役に立たない文章の書き方

文章というのは、好きな、もしくは読みやすい人の『文章構造』だけを真似すれば、ある程度読めるものが書けちゃうものである。もちろん文章丸々をパクるのは駄目だが、構造なら問題はない。流れと言ってもいい。世の中の大体の文章構造と言うのは
  1. 前置き(イントロダクション)
  2. 本論(自分が言いたいこと)
  3. 結論(終わりの言葉や理由のまとめ)
大体こんな感じである(起承転結の四段構成なんかもあるが、結局のところトピックの分け方の基準の違いであって、どこに力点を置くかの違いでしかない)。ただ個々で違うのは摑み(前置き)に割く分量だったり切り口や本論から結論までのたたみ方といったところだ。そこら辺の巧みさが個性となる。受け入れられやすい傾向がある。


大切なのは『書き過ぎない』ということだ。文章が下手とか読みづらいというのは、大半が『何かが過剰』で『何かが不足している』ということがほとんどで、要はバランスを欠いているということだ。
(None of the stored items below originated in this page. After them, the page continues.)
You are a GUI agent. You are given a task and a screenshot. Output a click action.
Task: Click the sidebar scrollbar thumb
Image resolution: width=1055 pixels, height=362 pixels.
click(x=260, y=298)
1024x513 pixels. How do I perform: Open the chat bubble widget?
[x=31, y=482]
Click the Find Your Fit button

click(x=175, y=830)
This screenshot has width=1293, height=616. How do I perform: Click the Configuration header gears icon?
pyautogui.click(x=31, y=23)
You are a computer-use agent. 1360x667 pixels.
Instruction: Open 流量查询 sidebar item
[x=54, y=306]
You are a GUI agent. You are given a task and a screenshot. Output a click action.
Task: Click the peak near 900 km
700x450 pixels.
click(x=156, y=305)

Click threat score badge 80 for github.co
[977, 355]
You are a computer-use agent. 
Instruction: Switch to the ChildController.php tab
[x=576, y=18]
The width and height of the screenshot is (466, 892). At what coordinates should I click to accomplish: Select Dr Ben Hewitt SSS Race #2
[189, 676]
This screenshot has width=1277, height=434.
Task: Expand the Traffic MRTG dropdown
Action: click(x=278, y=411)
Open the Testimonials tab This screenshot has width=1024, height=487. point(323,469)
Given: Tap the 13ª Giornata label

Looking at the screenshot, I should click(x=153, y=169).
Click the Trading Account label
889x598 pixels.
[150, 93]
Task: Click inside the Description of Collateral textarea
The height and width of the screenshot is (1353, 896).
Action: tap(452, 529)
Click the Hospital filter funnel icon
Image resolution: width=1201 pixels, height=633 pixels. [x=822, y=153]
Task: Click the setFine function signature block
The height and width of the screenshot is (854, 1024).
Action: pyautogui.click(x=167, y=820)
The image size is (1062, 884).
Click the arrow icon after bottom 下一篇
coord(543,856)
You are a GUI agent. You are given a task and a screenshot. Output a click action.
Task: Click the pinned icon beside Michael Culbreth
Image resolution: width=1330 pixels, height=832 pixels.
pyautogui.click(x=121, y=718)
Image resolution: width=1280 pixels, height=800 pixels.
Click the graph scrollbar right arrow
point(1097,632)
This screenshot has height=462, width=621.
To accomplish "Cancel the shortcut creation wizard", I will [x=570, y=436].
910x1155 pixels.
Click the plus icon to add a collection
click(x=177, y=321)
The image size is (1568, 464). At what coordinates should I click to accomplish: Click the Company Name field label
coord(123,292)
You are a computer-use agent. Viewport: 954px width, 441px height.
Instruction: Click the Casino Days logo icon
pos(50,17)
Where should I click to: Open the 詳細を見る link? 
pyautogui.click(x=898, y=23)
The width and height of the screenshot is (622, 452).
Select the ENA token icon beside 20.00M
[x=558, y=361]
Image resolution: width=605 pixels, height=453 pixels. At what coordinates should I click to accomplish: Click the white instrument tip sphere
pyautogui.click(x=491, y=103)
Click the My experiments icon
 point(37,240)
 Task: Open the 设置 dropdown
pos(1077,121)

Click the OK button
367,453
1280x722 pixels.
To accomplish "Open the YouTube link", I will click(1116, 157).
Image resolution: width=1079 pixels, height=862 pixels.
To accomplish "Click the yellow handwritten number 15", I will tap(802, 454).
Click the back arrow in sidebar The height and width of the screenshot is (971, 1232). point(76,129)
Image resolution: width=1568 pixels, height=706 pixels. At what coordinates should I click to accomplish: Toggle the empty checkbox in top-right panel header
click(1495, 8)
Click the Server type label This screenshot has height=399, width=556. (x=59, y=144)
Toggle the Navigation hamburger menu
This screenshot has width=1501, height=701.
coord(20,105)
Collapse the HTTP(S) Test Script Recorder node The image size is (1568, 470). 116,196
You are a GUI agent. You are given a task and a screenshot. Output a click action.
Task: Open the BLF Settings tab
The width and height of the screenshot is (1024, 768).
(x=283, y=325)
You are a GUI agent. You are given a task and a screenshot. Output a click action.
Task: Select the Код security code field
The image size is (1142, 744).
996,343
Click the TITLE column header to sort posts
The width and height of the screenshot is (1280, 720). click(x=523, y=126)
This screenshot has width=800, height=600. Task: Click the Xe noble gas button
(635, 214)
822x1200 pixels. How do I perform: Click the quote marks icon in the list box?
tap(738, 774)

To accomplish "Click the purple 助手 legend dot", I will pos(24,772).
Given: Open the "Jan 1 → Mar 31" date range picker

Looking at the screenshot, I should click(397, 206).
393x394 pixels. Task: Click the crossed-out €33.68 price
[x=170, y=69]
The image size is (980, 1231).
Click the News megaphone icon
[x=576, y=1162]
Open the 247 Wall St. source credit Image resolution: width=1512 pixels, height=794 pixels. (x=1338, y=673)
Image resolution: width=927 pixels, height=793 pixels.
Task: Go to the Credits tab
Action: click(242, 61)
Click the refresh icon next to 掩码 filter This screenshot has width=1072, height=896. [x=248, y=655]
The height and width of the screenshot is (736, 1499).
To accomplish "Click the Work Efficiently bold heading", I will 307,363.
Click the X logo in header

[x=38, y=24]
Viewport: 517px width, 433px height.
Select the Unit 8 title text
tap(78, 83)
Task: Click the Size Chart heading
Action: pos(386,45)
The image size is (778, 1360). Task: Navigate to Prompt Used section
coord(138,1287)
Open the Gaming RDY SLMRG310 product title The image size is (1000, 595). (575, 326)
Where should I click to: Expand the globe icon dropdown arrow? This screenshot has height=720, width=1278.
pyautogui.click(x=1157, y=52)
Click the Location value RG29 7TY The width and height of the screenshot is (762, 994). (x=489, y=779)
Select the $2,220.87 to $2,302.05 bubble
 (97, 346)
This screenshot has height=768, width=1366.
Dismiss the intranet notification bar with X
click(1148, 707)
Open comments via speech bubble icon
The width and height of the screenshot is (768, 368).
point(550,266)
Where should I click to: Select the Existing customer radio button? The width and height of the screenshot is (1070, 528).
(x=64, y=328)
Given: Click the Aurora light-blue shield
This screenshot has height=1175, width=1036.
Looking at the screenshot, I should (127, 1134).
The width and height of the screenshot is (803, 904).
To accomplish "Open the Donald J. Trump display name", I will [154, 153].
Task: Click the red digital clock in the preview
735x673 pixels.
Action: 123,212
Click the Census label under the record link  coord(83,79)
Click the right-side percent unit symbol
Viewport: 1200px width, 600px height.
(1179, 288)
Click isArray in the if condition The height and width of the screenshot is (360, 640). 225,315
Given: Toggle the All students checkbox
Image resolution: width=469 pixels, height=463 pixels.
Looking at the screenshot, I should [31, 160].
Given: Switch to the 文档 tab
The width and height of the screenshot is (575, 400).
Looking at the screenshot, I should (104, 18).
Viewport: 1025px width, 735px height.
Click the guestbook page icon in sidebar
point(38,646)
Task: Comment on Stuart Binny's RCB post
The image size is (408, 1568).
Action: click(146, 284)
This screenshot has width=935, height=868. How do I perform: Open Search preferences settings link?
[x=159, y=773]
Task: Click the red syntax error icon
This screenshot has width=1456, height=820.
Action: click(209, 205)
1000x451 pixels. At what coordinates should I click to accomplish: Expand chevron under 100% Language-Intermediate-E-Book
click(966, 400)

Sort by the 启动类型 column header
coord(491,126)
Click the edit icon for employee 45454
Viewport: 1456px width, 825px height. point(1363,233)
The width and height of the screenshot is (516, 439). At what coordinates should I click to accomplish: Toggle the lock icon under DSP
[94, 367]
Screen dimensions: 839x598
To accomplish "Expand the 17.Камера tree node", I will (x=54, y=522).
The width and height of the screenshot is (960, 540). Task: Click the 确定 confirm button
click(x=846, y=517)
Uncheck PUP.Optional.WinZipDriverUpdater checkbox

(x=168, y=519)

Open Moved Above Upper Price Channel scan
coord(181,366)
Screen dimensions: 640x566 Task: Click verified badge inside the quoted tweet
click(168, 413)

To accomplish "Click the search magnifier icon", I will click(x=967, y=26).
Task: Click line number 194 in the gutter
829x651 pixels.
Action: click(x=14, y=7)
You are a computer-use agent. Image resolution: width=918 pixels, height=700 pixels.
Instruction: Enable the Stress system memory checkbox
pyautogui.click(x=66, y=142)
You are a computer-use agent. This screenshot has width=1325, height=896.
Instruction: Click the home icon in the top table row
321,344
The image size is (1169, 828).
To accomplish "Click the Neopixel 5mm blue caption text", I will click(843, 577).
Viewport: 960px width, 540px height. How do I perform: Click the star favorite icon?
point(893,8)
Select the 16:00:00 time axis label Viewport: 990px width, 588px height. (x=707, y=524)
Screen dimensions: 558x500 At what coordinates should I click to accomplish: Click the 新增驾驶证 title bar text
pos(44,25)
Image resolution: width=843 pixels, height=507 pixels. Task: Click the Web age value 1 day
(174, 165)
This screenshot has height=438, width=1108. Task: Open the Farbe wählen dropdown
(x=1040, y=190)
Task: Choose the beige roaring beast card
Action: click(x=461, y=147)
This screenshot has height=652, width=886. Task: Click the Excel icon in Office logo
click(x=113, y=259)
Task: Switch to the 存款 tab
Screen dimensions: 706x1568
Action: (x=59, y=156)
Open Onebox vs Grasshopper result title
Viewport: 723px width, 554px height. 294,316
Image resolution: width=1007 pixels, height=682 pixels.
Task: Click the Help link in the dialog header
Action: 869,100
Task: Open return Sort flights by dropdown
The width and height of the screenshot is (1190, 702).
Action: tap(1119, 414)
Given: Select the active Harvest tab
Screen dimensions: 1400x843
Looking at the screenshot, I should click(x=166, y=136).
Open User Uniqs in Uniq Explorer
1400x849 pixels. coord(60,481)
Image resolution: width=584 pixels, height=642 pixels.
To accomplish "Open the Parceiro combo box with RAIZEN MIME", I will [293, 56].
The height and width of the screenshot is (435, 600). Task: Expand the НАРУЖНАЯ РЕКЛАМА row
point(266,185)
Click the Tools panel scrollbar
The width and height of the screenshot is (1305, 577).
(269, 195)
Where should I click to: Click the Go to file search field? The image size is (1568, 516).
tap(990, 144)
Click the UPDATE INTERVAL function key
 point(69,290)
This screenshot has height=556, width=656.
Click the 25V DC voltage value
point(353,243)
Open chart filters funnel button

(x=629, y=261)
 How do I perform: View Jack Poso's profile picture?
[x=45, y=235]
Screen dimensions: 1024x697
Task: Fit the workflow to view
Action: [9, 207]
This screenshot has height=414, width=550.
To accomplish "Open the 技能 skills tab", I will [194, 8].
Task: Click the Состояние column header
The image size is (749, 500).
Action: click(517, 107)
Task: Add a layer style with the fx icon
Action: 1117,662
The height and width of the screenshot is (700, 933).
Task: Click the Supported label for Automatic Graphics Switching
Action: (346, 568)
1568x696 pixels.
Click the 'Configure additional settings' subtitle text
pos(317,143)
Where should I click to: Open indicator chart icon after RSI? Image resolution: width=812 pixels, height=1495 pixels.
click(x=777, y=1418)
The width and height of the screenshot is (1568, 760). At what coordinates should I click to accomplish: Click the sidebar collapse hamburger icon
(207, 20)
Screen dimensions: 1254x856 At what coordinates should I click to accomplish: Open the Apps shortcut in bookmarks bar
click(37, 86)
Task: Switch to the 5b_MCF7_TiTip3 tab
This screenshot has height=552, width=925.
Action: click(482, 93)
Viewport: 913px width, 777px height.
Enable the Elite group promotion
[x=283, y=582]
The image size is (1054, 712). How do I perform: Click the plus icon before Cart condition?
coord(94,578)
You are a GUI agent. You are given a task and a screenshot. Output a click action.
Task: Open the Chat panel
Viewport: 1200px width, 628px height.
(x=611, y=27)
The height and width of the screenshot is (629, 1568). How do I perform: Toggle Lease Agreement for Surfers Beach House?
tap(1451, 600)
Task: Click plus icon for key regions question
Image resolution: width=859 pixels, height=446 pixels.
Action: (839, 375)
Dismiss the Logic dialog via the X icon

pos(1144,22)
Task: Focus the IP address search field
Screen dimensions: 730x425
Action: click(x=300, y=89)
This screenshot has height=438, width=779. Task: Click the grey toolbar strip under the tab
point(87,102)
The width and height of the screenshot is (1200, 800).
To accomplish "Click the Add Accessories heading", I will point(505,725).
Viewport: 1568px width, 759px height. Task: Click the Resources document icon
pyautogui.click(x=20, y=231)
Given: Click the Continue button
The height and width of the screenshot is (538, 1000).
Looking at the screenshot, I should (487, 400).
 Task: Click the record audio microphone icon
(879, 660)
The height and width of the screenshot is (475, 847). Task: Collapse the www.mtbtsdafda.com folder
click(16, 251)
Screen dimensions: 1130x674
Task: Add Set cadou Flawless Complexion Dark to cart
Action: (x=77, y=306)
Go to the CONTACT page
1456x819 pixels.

長ったらしい文章は、『ダルい』とか『読むのが面倒くさい』といった感情を呼び寄せやすいし、短ければ短いほど『物足りない』という感情を呼び寄せる。

ただし、日本語の文章構造、漢字と仮名の組み合わせの表記といった点で多言語より情報量が多く表記できヴィジュアル寄りなので、文章は短いほうがスマートである。アルファベットなどの表音文字は意味より音を表記する面が強いので、話し言葉の再現を再現するという側面もあり、一文が長くてもそこまで気にならない。

文章で大切なことは、【主語(誰が)+述語(何をした)】がちゃんとつながっていること。そして、常用外の難しい言葉や漢字は特別な理由がない限り使わないこと。ルビを振っても辞書を引かない限り理解できないような言葉の大半はアウトである(読者層をコントロールしたい場合はまた別)

それと説明しすぎない。『読者はバカだろうから説明してやろう』と思うような言葉は、説明しなくていいし、『逆にこれくらいはだれでも知っている』と思う言葉は説明しておいて損はない。読者は思っているほどバカではないが、書く側が当たり前と思っている事ほどみんな知らないのが普通である。


上手い下手は別として、こういったことに気をつければ、そこそこ読める文章と言うのは書ける。世の中には芸術やアバンギャルドな表現をするために逸脱しようとする輩もいるが、大半は失敗作である。スタンダードに見えてちょっと違う。それこそが味のある文章だと自分は思っている。

長いと思ったら、本意が失われない限界までおもいっきり削れ、短かったら、意味がちゃんと通るように肉付けしろ。それだけで文章というのは読みやすくなる。ちょっとした違いが後々効いてくる。